In the calibration step, the filtered mean value is the peak value arc voltage extracted and S-G filtered, the calculated filtered peak value arc voltage mean value is used as the characterization arc voltage of direct current pulse TIG welding. The method for acquiring the upper boundary arc voltage and the lower boundary arc voltage comprises the following steps: selecting m calibration circular seams on the tube plate, solving the characterization arc pressure of the m circular seams, and performing statistical analysis on the characterization arc pressure of the m circular seams by adopting a coefficient of variation evaluation method, wherein the method specifically comprises the following steps: calculating the mean value of m characterization arc voltages, respectively subtracting the maximum value and the minimum value of the m characterization arc voltages from the mean value, taking the maximum difference value as a threshold value, respectively subtracting the sum and the sum of the mean value and the threshold value, and determining the upper boundary arc voltage V of arc voltage tracking_{Upper boundary}And lower boundary arc voltage V_{Lower boundary}。

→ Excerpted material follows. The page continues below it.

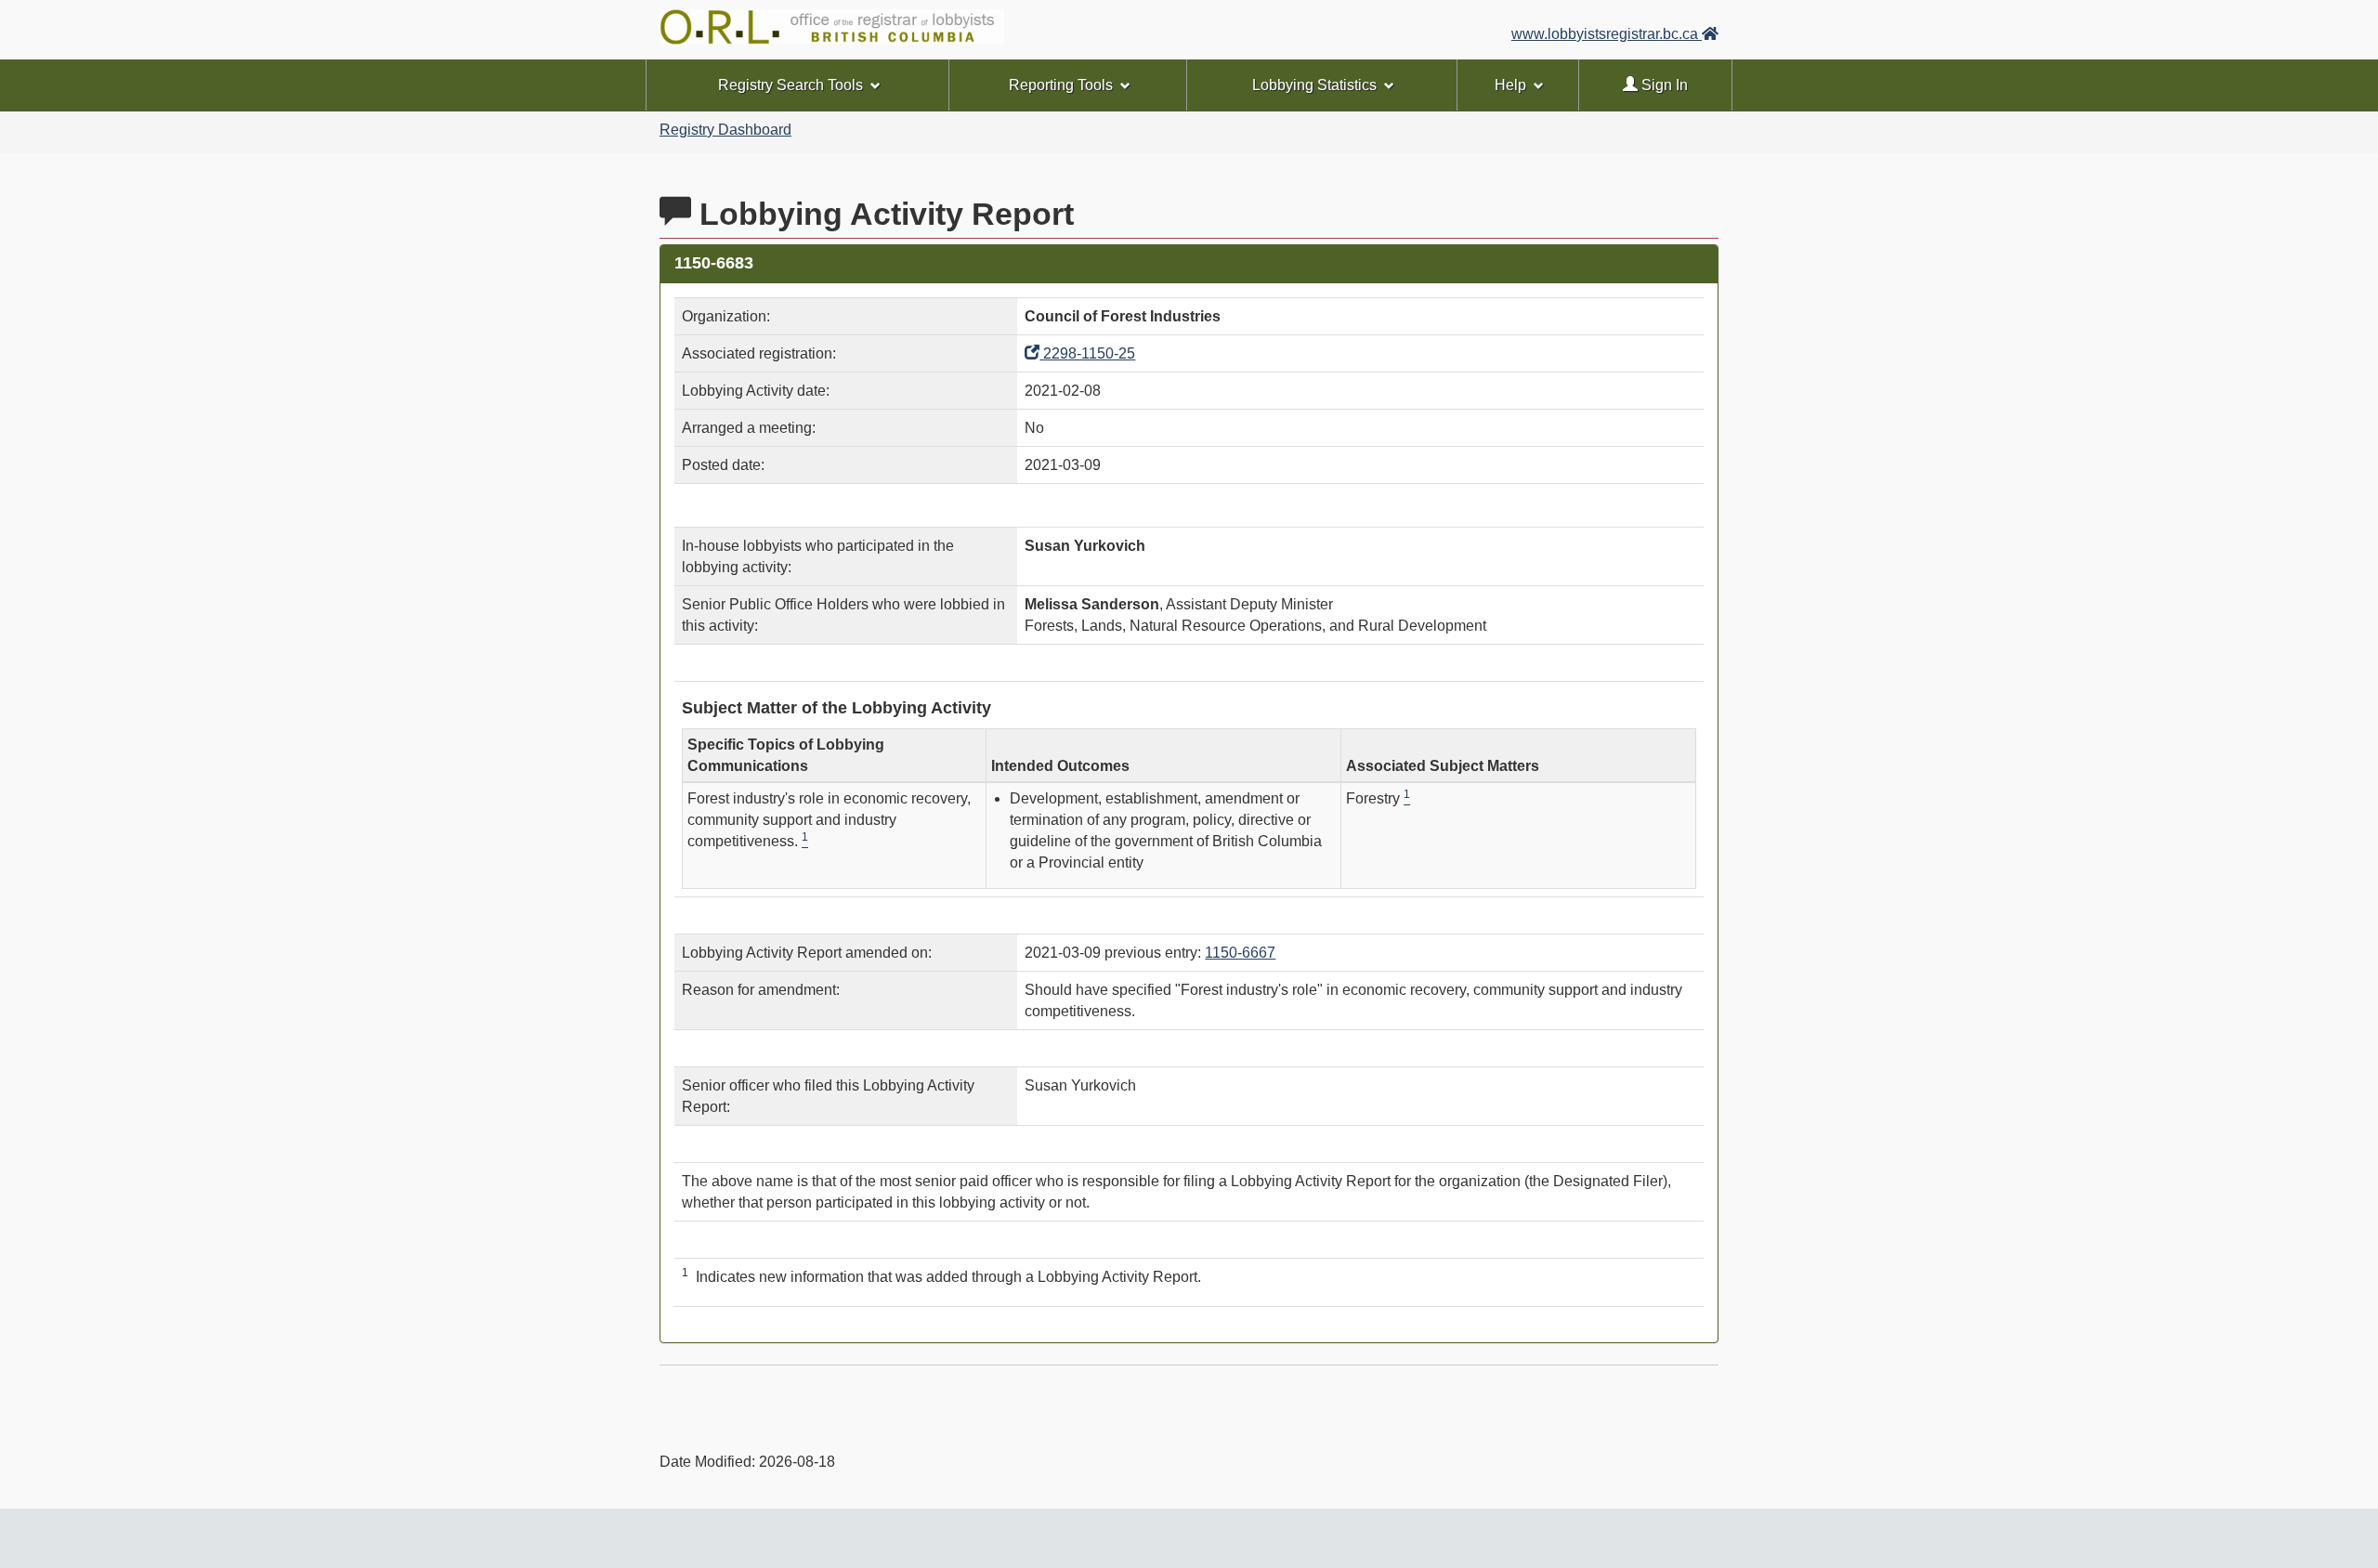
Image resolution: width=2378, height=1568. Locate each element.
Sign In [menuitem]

In the above real-time arc voltage tracking method for arc welding, the method for acquiring the real-time arc voltage comprises: receiving peak signals, delaying a set time T, collecting the average value of n peak arc voltages at intervals of the set time T, and averaging the n peak arc voltages to obtain the peak value stageReal-time arc voltage V_{Real time}The peak signal indicates that the welding current enters the pulse peak phase.

In the real-time arc voltage tracking method for arc welding, the real-time arc voltage tracking specifically comprises the following steps:

after receiving the base value signal, V_{Real time}And V_{Upper boundary}And V_{Lower boundary}And comparing, calculating arc voltage errors and the change rate thereof, inputting the calculation result to a fuzzy controller, wherein the fuzzy controller comprises an upper arc voltage fuzzy controller and a lower arc voltage fuzzy controller, the difference value between the real-time arc voltage and the upper boundary arc voltage and the lower boundary arc voltage is the arc voltage error, the arc voltage error is divided by the set time t to be the arc voltage error change rate, and the base value signal represents that the welding current enters a pulse base value stage.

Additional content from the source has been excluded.